** BEGIN **
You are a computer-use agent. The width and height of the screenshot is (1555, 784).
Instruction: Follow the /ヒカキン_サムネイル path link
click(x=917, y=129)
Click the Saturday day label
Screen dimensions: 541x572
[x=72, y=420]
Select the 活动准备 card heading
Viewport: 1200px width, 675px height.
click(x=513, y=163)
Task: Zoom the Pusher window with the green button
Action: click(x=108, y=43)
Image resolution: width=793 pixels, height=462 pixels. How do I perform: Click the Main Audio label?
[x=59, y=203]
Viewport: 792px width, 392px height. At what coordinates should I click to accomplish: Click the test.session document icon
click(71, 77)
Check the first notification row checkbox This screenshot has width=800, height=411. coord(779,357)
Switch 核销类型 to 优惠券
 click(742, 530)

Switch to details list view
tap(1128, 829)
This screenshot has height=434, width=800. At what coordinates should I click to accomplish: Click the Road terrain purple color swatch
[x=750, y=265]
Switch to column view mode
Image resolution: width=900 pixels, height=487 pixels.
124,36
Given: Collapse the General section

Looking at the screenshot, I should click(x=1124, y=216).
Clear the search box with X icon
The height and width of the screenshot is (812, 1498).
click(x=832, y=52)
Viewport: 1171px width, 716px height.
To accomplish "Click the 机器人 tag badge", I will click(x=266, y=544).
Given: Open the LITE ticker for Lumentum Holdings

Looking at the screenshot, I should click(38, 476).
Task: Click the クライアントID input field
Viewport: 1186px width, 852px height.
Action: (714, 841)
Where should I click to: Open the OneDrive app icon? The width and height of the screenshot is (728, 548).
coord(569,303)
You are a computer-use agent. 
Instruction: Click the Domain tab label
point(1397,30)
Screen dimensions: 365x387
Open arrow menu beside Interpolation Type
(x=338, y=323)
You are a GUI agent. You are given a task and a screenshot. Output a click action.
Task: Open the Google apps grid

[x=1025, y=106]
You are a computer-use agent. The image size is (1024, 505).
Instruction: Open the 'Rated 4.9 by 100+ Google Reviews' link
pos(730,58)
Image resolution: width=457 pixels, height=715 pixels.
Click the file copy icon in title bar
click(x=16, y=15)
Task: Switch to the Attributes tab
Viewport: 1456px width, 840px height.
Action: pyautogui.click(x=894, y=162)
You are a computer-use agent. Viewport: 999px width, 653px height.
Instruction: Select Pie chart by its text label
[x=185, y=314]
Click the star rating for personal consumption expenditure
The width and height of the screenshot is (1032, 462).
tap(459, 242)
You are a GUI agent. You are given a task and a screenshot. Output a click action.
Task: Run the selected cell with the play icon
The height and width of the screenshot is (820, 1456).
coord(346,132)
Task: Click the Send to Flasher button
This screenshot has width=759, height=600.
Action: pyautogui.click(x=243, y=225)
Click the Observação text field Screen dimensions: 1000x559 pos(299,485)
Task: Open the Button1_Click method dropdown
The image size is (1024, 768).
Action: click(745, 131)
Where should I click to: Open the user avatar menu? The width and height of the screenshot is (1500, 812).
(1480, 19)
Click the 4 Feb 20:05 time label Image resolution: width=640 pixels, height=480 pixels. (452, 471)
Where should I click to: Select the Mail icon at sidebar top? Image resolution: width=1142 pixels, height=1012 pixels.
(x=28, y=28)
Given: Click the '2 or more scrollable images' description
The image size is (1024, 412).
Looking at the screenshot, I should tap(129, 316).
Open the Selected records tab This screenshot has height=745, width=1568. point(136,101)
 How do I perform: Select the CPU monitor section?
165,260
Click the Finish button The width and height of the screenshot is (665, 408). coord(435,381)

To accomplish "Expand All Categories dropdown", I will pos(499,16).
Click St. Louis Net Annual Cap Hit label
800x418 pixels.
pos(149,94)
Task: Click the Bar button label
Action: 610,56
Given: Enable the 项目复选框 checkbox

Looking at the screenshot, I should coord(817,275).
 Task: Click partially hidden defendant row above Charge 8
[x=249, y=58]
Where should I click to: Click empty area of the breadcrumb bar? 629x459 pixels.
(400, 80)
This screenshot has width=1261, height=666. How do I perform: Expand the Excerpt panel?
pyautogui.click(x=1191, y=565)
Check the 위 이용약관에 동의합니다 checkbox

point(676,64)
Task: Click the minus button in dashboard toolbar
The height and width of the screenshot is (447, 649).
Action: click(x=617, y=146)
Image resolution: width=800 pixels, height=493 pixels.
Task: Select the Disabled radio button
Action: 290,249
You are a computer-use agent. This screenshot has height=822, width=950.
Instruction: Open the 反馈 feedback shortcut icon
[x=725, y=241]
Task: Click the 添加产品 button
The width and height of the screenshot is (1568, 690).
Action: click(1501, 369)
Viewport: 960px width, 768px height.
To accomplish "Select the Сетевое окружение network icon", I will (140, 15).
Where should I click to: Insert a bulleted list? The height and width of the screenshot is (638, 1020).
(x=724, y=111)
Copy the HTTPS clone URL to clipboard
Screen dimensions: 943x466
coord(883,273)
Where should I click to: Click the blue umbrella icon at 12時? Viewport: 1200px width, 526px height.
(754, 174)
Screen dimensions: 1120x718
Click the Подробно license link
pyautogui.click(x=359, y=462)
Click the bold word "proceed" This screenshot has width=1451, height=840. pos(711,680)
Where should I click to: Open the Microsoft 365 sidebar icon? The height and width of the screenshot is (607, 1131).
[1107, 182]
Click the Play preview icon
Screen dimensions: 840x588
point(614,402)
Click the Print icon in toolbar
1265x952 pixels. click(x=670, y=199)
** END **
> **What to produce**:
Pull out every line of the data that contains the word "with".

> **Answer below**:
Task: Zoom the Pusher window with the green button
Clear the search box with X icon
Task: Run the selected cell with the play icon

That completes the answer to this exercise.